* INPUT DATA:
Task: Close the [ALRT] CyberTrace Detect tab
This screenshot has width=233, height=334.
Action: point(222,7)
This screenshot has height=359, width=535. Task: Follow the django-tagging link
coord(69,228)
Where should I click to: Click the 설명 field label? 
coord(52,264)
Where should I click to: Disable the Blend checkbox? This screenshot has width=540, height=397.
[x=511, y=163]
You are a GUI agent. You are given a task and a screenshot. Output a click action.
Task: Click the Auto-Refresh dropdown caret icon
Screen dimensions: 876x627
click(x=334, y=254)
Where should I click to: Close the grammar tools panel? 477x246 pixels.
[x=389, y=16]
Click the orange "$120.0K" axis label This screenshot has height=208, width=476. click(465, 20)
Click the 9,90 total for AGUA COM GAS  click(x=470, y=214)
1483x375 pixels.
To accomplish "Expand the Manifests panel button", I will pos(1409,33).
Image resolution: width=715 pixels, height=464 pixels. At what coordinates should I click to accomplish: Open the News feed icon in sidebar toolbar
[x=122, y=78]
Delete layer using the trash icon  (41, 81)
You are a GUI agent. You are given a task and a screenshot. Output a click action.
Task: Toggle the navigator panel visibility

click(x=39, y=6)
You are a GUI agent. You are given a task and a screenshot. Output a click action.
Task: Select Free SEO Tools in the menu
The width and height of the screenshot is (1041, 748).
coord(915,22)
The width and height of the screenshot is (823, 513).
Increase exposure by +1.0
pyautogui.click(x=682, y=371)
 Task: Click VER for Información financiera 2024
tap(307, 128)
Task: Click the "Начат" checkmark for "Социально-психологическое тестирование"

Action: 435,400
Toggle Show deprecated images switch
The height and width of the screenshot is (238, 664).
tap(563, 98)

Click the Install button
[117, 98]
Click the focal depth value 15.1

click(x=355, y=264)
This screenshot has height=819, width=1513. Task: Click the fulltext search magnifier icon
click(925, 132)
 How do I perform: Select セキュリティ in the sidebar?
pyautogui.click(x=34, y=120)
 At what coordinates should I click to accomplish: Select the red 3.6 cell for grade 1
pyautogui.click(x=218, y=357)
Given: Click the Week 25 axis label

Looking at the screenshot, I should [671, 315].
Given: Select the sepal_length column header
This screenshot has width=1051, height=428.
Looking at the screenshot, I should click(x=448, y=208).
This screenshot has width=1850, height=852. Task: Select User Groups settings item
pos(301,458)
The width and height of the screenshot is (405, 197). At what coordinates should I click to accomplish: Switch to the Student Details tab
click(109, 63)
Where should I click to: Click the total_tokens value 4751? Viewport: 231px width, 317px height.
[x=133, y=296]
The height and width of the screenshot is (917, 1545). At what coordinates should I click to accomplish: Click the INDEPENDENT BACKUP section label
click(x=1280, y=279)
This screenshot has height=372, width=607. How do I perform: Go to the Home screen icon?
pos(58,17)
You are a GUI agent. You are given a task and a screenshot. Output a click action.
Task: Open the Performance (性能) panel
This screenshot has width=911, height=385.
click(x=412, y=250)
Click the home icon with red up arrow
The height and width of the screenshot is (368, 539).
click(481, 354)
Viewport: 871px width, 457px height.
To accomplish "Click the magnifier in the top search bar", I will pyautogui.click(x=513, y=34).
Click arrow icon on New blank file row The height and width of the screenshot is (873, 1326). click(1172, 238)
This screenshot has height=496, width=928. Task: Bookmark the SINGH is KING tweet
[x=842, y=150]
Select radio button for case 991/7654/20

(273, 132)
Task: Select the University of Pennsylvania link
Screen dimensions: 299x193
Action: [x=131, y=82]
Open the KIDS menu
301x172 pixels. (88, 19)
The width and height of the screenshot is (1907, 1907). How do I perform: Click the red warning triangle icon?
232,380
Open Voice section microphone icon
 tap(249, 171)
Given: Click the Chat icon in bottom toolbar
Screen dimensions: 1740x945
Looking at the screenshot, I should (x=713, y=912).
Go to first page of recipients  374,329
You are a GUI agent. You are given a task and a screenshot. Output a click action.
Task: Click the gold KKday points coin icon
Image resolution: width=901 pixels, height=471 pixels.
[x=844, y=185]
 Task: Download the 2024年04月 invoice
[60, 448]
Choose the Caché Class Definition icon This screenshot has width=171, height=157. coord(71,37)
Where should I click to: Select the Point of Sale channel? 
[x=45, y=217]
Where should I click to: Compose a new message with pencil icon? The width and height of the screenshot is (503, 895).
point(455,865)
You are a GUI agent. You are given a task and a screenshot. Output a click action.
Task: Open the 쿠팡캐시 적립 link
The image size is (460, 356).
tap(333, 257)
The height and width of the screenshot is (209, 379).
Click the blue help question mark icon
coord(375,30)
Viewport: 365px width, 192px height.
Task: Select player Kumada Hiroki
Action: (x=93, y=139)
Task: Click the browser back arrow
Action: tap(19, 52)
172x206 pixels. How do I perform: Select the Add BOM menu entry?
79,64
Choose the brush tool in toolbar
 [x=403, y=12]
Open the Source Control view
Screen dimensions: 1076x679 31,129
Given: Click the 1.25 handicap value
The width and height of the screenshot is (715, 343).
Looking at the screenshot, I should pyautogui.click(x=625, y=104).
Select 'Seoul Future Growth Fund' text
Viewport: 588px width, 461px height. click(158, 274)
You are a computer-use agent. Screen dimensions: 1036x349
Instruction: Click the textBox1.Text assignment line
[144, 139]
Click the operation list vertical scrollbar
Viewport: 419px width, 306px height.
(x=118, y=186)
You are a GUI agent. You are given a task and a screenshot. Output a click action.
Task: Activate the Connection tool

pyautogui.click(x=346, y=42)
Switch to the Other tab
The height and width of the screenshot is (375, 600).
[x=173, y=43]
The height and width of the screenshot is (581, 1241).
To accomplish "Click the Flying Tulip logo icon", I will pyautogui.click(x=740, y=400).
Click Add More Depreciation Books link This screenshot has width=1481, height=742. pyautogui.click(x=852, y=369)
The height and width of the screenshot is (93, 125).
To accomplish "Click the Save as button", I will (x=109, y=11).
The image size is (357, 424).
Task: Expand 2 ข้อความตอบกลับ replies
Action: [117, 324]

* WORK REQUEST:
A word-for-word restatement of every record above is expected.

* ANSWER BOX:
Task: Close the [ALRT] CyberTrace Detect tab
This screenshot has width=233, height=334.
Action: point(222,7)
This screenshot has height=359, width=535. Task: Follow the django-tagging link
coord(69,228)
Where should I click to: Click the 설명 field label? 
coord(52,264)
Where should I click to: Disable the Blend checkbox? This screenshot has width=540, height=397.
[x=511, y=163]
You are a GUI agent. You are given a task and a screenshot. Output a click action.
Task: Click the Auto-Refresh dropdown caret icon
Screen dimensions: 876x627
click(x=334, y=254)
Where should I click to: Close the grammar tools panel? 477x246 pixels.
[x=389, y=16]
Click the orange "$120.0K" axis label This screenshot has height=208, width=476. click(465, 20)
Click the 9,90 total for AGUA COM GAS  click(x=470, y=214)
1483x375 pixels.
To accomplish "Expand the Manifests panel button", I will pos(1409,33).
Image resolution: width=715 pixels, height=464 pixels. At what coordinates should I click to accomplish: Open the News feed icon in sidebar toolbar
[x=122, y=78]
Delete layer using the trash icon  (41, 81)
You are a GUI agent. You are given a task and a screenshot. Output a click action.
Task: Toggle the navigator panel visibility

click(x=39, y=6)
You are a GUI agent. You are given a task and a screenshot. Output a click action.
Task: Select Free SEO Tools in the menu
The width and height of the screenshot is (1041, 748).
coord(915,22)
The width and height of the screenshot is (823, 513).
Increase exposure by +1.0
pyautogui.click(x=682, y=371)
 Task: Click VER for Información financiera 2024
tap(307, 128)
Task: Click the "Начат" checkmark for "Социально-психологическое тестирование"

Action: 435,400
Toggle Show deprecated images switch
The height and width of the screenshot is (238, 664).
tap(563, 98)

Click the Install button
[117, 98]
Click the focal depth value 15.1

click(x=355, y=264)
This screenshot has height=819, width=1513. Task: Click the fulltext search magnifier icon
click(925, 132)
 How do I perform: Select セキュリティ in the sidebar?
pyautogui.click(x=34, y=120)
 At what coordinates should I click to accomplish: Select the red 3.6 cell for grade 1
pyautogui.click(x=218, y=357)
Given: Click the Week 25 axis label

Looking at the screenshot, I should [671, 315].
Given: Select the sepal_length column header
This screenshot has width=1051, height=428.
Looking at the screenshot, I should click(x=448, y=208).
This screenshot has width=1850, height=852. Task: Select User Groups settings item
pos(301,458)
The width and height of the screenshot is (405, 197). At what coordinates should I click to accomplish: Switch to the Student Details tab
click(109, 63)
Where should I click to: Click the total_tokens value 4751? Viewport: 231px width, 317px height.
[x=133, y=296]
The height and width of the screenshot is (917, 1545). At what coordinates should I click to accomplish: Click the INDEPENDENT BACKUP section label
click(x=1280, y=279)
This screenshot has height=372, width=607. How do I perform: Go to the Home screen icon?
pos(58,17)
You are a GUI agent. You are given a task and a screenshot. Output a click action.
Task: Open the Performance (性能) panel
This screenshot has width=911, height=385.
click(x=412, y=250)
Click the home icon with red up arrow
The height and width of the screenshot is (368, 539).
click(481, 354)
Viewport: 871px width, 457px height.
To accomplish "Click the magnifier in the top search bar", I will pyautogui.click(x=513, y=34).
Click arrow icon on New blank file row The height and width of the screenshot is (873, 1326). click(1172, 238)
This screenshot has height=496, width=928. Task: Bookmark the SINGH is KING tweet
[x=842, y=150]
Select radio button for case 991/7654/20

(273, 132)
Task: Select the University of Pennsylvania link
Screen dimensions: 299x193
Action: [x=131, y=82]
Open the KIDS menu
301x172 pixels. (88, 19)
The width and height of the screenshot is (1907, 1907). How do I perform: Click the red warning triangle icon?
232,380
Open Voice section microphone icon
 tap(249, 171)
Given: Click the Chat icon in bottom toolbar
Screen dimensions: 1740x945
Looking at the screenshot, I should (x=713, y=912).
Go to first page of recipients  374,329
You are a GUI agent. You are given a task and a screenshot. Output a click action.
Task: Click the gold KKday points coin icon
Image resolution: width=901 pixels, height=471 pixels.
[x=844, y=185]
 Task: Download the 2024年04月 invoice
[60, 448]
Choose the Caché Class Definition icon This screenshot has width=171, height=157. coord(71,37)
Where should I click to: Select the Point of Sale channel? 
[x=45, y=217]
Where should I click to: Compose a new message with pencil icon? The width and height of the screenshot is (503, 895).
point(455,865)
You are a GUI agent. You are given a task and a screenshot. Output a click action.
Task: Open the 쿠팡캐시 적립 link
The image size is (460, 356).
tap(333, 257)
The height and width of the screenshot is (209, 379).
Click the blue help question mark icon
coord(375,30)
Viewport: 365px width, 192px height.
Task: Select player Kumada Hiroki
Action: (x=93, y=139)
Task: Click the browser back arrow
Action: tap(19, 52)
172x206 pixels. How do I perform: Select the Add BOM menu entry?
79,64
Choose the brush tool in toolbar
 [x=403, y=12]
Open the Source Control view
Screen dimensions: 1076x679 31,129
Given: Click the 1.25 handicap value
The width and height of the screenshot is (715, 343).
Looking at the screenshot, I should pyautogui.click(x=625, y=104).
Select 'Seoul Future Growth Fund' text
Viewport: 588px width, 461px height. click(158, 274)
You are a computer-use agent. Screen dimensions: 1036x349
Instruction: Click the textBox1.Text assignment line
[144, 139]
Click the operation list vertical scrollbar
Viewport: 419px width, 306px height.
(x=118, y=186)
You are a GUI agent. You are given a task and a screenshot. Output a click action.
Task: Activate the Connection tool

pyautogui.click(x=346, y=42)
Switch to the Other tab
The height and width of the screenshot is (375, 600).
[x=173, y=43]
The height and width of the screenshot is (581, 1241).
To accomplish "Click the Flying Tulip logo icon", I will pyautogui.click(x=740, y=400).
Click Add More Depreciation Books link This screenshot has width=1481, height=742. pyautogui.click(x=852, y=369)
The height and width of the screenshot is (93, 125).
To accomplish "Click the Save as button", I will (x=109, y=11).
The image size is (357, 424).
Task: Expand 2 ข้อความตอบกลับ replies
Action: [117, 324]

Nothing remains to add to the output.